在口服药物的发展过程中，人体小肠吸收的预测是候选药物设计、优化和选择的一个主要目标.VolSurf/GRID计算方法作为一个新的工具被用来预测被测化合物的人体小肠吸收，以及测定人体小肠吸收所必需的重要的分子特征.被测化合物包括112个结构不同的类似药物的化合物.使用偏最小二乘判别分析方法在实验数据和人体小肠吸收的理论分子特征之间建立相关性.建立的两个模型之间具有较高的一致性.小肠吸收实验数据与分子特征之间好的相关性（r2=0.82, q2=0.67）表明,从化合物的三维分子结构能够预测人体小肠吸收.有利于人体小肠吸收的药物分子特征包括,分子量中心与亲水区重心的不平衡性，较大的疏水区域以及分子内较少的氢键给体.

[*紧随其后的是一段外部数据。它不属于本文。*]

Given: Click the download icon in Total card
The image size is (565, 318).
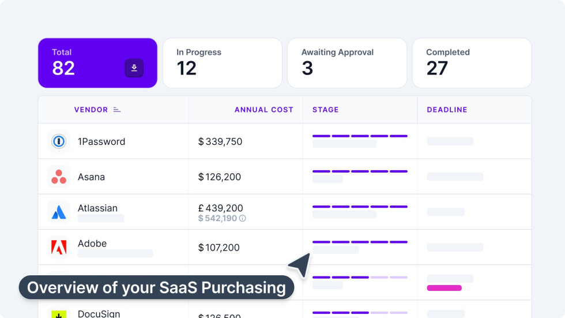Looking at the screenshot, I should pos(134,68).
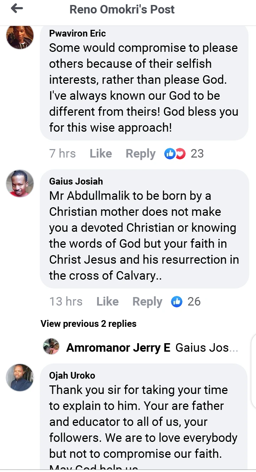Open Gaius Josiah's name link
The image size is (256, 472).
click(x=76, y=181)
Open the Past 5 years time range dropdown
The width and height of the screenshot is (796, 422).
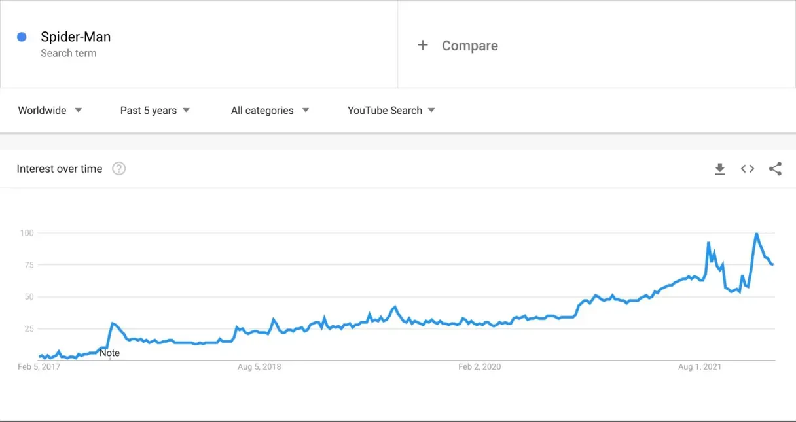click(155, 111)
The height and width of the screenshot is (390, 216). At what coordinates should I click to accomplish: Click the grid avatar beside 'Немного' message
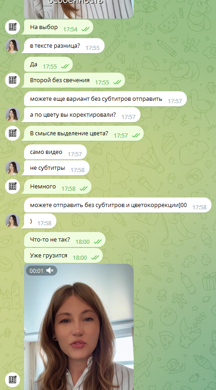[13, 186]
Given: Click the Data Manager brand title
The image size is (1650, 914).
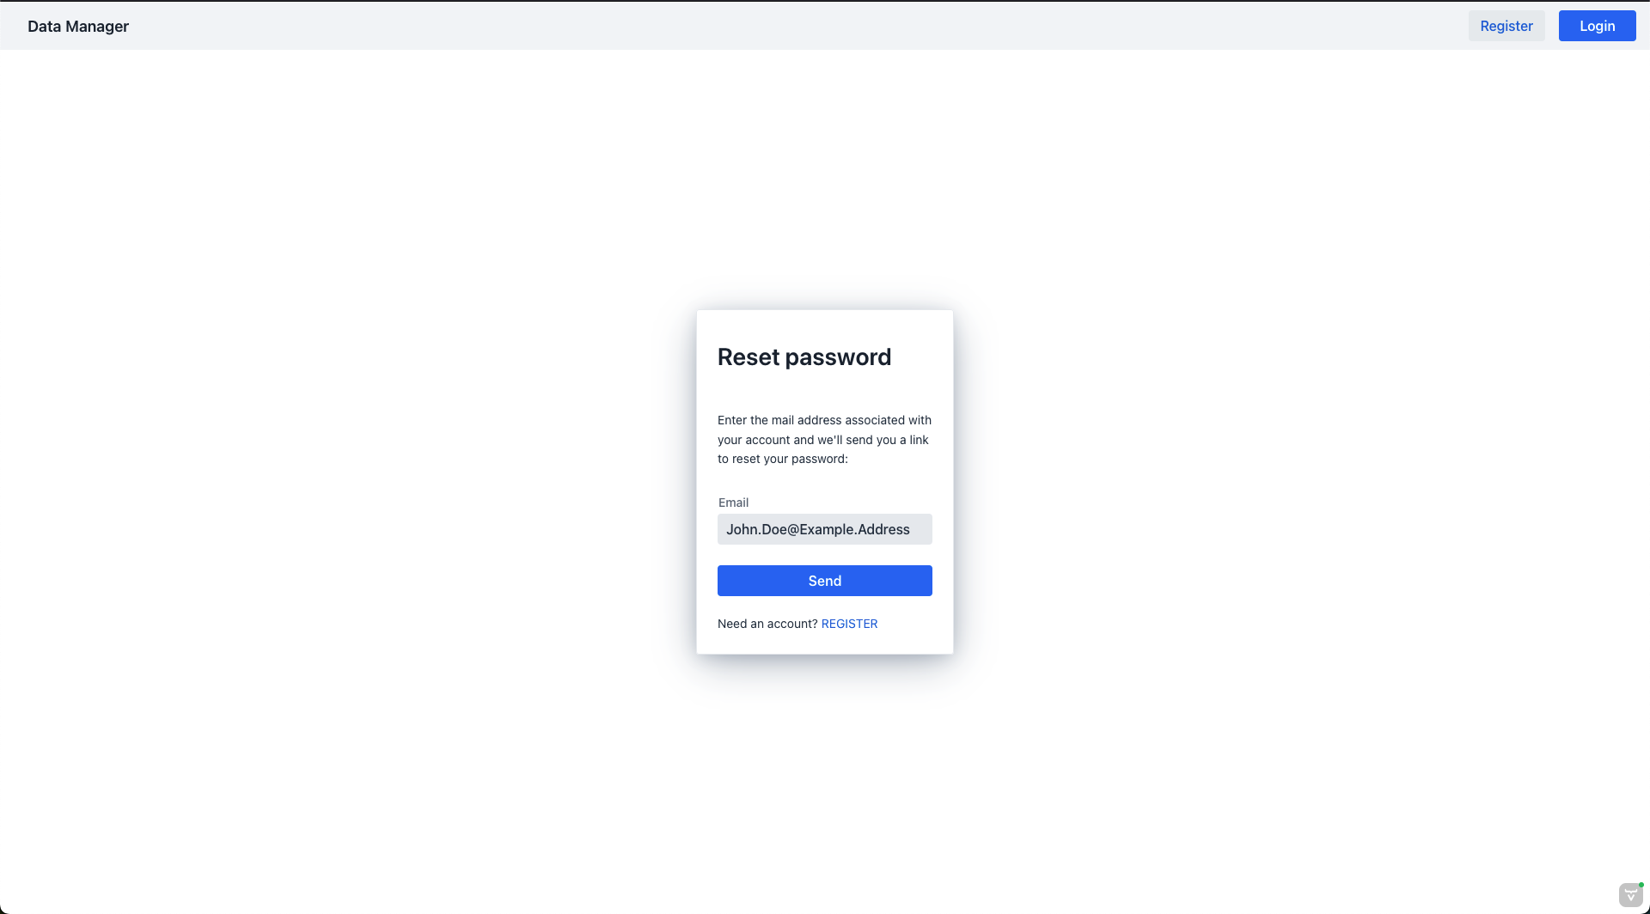Looking at the screenshot, I should click(x=78, y=27).
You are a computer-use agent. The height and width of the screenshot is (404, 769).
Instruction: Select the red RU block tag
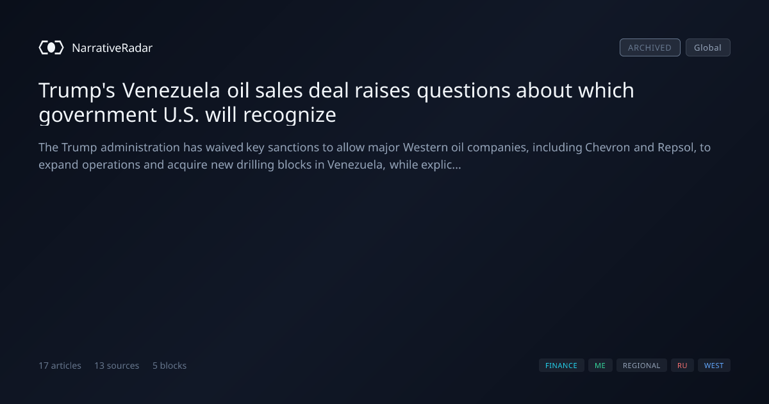click(x=682, y=366)
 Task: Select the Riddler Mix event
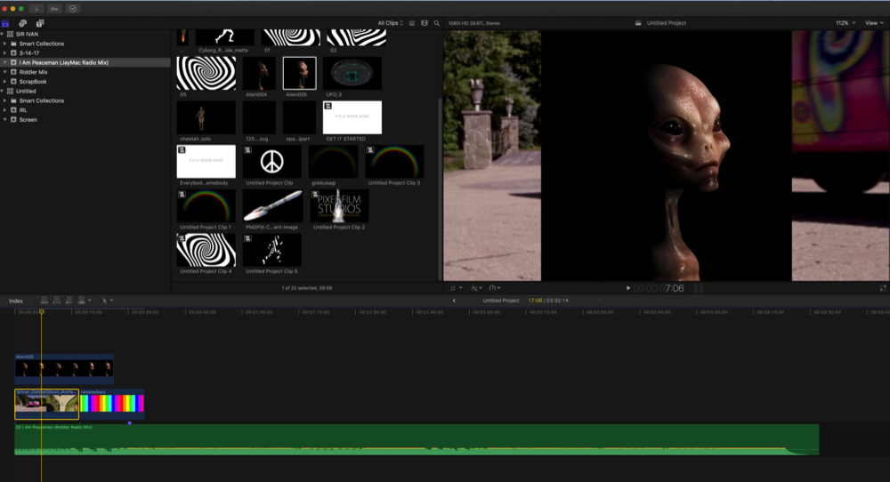(x=34, y=72)
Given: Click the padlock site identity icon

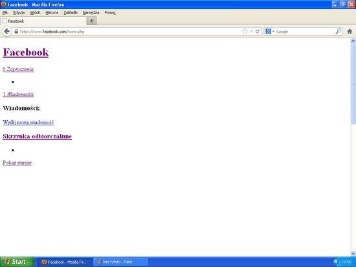Looking at the screenshot, I should pyautogui.click(x=16, y=32).
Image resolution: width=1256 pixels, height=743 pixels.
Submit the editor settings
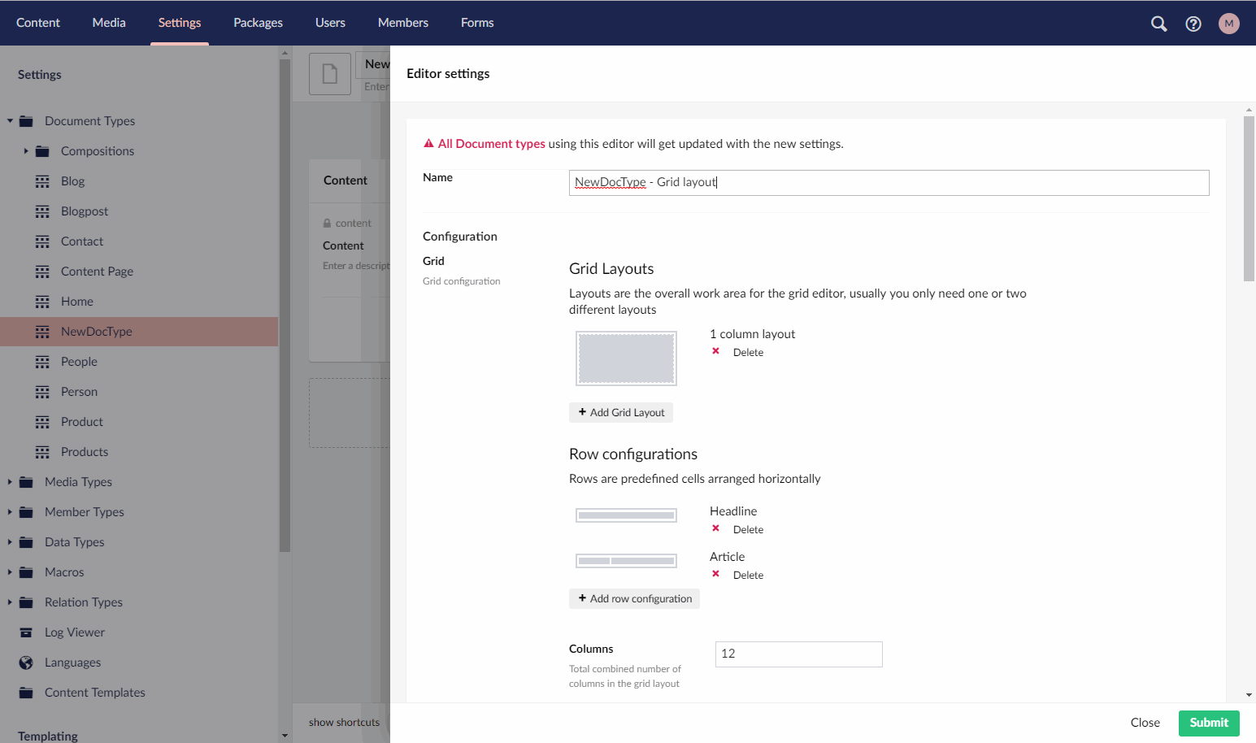click(1209, 723)
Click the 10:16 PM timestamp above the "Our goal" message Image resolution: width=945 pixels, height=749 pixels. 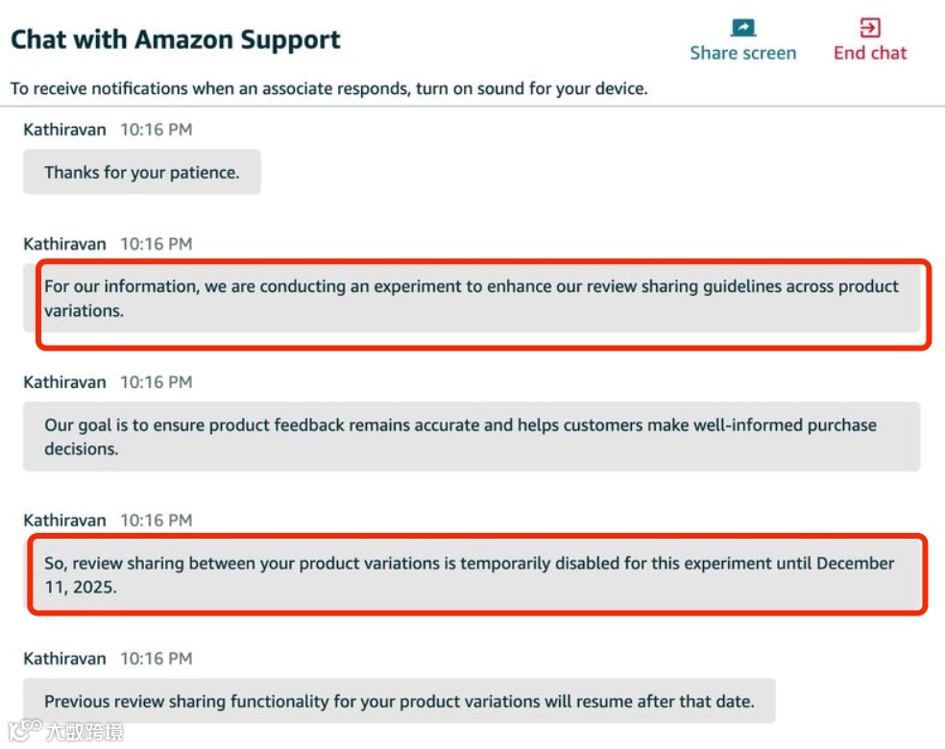point(156,383)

Predicting Human Intestinal Absorption from Three dimensional Molecular Structure of Drugs

The prediction of human intestinal absorption is a major goal in the design,optimization,and selection of candidates for the development of oral drugs.A computerized method (VolSurf/GRID) was used as a novel tool for predicting human intestinal absorption of test compound,and for determining the critical molecular properties needed for human intestinal absorption.The tested molecules consisted of 112 diverse drug like compounds.Partial least squares discriminant analysis was used to correlate the experimental data with the theoretical molecular properties of human intestinal absorption.There was high consistency between two built models.A good correlation (r2=0.82,q2=0.67) between the molecular properties and the experimental data demonstrated that human intestinal absorption could be predicted from the three dimensional molecular structure of a compound.Favorable structural properties identified for the potent intestinal absorption drugs included strong imbalance between the center of mass of a molecule and the barycenter of its hydrophilic and hydrophobic regions and a definitive hydrophobic region as well as less hydrogen bond donors on the molecule.